The research track where Dr. Halanski’s studies seem to delve most deeply into basic biology revolves around discovering and understanding surgical interventions that promote targeted bone growth. “One of the biggest problems that underlies many of the disorders we treat in pediatric orthopedics is diminished skeletal growth,” he explains. “If one side of a bone is not growing as fast as the other side you get a crooked bone. If one entire limb is growing slower than the other you get a leg length difference.  Uneven growth is a hallmark of many things we end up treating with surgery: limb deformities, scoliosis, acetabular dysplasia (hip dysplasia). We have many ways of slowing down growth: from restricting growth with plates and screws, to drilling or scraping out the GOOD growth plate, or even removing sections of bone to shorten them. However, we still haven’t figured out a clinically useful way to speed up growth.”

Over 50 years ago it was shown that bone growth could be stimulated in horses by transverse division of the periosteum, the fibrous layer that surrounds the bone. Decades later, a clinical trial in children with unequal leg lengths showed it is possible to lengthen the shorter leg by making multiple periosteal divisions in the tibia, femur, and fibula – however, this was a highly invasive surgery [1]. The mechanism of this growth response has been up for debate; the prevailing theory says the periosteum serves as a mechanical tether, so cutting it simply frees the bone tissues to grow unrestrained.  Others have postulated that the accelerated growth is nothing more than a response to local inflammation and increased blood flow to the area. Dr. Halanski and colleagues at UW-Madison began investigating this question experimentally using various animal models. Through elegant surgical techniques, mechanical modeling and testing, and the first-time use of second harmonic generation imaging to visualize the periosteum’s collagen fibers on growing bones, before and after surgical treatment, it became evident that the “mechanical tether theory” is insufficient to explain growth acceleration.

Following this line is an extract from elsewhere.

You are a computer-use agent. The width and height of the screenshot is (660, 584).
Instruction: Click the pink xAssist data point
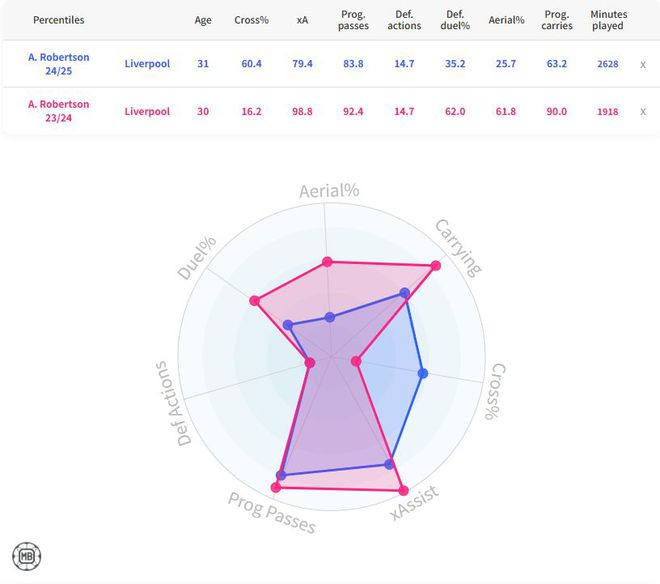(x=403, y=490)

Looking forward, Dr. Halanski comments, “That finding has branched our research into two questions. One is to ask, ‘What is the actual mechanism?'”  He and his lab continue to look for this answer.  “The other question is, ‘Regardless of the mechanism can we resect the periosteum in a non-invasive manner?’” Over the past few years, Dr. Halanski has collaborated with a team at the University of Michigan to develop a novel “knifeless” ultrasound technique that is able to cut the periosteum.  Further optimization of this non-surgical method in both small and large animal models could set the stage for human clinical trials and open new possibilities to treat orthopaedic disorders in children.



  1. Limpaphayom N and Prasongchin P. Surgical technique: Lower limb-length equalization by periosteal stripping and periosteal division. Clinical Orthopaedics and Related Research. 2011; 469(11):3181-9.